======== Excerpted data
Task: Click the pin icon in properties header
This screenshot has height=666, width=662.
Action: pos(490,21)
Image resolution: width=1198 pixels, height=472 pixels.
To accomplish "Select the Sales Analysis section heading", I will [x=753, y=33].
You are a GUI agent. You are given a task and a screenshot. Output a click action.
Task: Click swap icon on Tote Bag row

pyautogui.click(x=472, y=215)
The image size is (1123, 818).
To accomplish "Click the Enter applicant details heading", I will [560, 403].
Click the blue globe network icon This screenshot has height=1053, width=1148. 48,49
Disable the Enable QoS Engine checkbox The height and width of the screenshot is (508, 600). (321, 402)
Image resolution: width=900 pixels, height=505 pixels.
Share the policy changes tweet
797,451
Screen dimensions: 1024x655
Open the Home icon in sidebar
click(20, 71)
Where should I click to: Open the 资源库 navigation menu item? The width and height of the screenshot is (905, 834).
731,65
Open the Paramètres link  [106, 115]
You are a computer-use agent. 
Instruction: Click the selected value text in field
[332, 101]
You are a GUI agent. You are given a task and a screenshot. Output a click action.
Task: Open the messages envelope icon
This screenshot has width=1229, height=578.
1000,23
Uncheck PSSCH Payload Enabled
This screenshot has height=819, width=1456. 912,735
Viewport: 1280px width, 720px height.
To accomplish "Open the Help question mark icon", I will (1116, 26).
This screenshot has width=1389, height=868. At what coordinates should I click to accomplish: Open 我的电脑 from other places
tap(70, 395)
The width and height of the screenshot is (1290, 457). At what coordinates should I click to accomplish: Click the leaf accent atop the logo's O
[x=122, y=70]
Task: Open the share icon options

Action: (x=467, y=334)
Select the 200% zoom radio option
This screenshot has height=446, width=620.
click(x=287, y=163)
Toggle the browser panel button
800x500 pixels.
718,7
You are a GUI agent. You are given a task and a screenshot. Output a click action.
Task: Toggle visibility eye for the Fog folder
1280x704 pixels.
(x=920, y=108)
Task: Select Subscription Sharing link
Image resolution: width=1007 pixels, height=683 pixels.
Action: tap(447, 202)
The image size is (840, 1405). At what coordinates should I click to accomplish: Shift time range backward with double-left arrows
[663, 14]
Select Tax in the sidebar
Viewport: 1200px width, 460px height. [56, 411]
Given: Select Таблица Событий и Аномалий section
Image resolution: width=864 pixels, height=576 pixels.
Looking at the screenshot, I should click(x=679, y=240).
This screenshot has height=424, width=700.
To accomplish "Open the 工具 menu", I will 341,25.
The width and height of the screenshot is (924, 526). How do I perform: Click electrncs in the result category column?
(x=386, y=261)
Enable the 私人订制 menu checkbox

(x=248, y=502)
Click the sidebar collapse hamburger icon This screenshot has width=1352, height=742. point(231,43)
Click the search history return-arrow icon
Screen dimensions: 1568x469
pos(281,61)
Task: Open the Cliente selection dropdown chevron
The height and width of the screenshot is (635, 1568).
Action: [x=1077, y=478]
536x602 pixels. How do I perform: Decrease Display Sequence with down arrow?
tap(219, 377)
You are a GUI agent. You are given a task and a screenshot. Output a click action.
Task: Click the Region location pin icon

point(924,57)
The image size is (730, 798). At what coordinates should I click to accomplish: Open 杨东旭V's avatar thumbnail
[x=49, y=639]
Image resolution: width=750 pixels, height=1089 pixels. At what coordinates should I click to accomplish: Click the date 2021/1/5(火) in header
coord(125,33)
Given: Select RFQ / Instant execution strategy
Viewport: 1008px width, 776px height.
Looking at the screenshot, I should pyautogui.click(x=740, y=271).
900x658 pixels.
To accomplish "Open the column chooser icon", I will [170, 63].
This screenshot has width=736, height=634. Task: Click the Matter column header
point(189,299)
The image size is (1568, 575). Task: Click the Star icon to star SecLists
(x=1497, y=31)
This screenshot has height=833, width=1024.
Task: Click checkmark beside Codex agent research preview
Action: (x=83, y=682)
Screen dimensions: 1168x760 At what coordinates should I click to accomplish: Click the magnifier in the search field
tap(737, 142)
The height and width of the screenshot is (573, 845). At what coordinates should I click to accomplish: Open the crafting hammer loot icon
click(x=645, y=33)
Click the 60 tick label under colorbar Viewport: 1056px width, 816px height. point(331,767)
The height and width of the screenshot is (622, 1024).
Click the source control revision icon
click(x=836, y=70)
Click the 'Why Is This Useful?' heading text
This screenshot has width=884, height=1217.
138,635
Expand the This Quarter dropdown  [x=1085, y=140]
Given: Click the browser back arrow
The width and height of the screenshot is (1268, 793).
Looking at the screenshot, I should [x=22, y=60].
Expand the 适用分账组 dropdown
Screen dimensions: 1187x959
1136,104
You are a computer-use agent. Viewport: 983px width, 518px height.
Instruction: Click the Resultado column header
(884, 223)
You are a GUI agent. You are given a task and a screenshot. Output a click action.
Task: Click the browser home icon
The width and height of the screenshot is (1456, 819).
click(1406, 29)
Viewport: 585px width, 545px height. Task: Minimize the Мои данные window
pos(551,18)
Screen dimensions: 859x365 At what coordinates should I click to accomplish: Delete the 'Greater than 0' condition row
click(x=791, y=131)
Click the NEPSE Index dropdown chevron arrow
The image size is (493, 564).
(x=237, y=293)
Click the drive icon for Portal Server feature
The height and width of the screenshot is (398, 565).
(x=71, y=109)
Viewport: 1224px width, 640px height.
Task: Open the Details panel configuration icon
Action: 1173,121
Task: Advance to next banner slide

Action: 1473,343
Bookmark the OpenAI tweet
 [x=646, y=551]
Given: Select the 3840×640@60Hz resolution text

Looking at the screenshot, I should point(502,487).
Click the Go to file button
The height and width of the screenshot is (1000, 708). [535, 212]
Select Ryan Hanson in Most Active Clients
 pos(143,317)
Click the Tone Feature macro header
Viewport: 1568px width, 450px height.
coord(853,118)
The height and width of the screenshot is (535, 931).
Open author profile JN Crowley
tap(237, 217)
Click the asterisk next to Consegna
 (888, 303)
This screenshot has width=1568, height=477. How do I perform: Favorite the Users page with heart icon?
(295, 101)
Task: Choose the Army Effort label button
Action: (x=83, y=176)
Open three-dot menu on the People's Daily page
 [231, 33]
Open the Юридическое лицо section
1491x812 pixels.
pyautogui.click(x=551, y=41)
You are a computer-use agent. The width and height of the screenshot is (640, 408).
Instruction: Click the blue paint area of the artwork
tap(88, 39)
================
From the data above, copy each line with the string "computer" in it.

> _Task result_
You are a computer-use agent. 
You are a computer-use agent. Viewport: 983px width, 518px height.
You are a computer-use agent. The width and height of the screenshot is (640, 408).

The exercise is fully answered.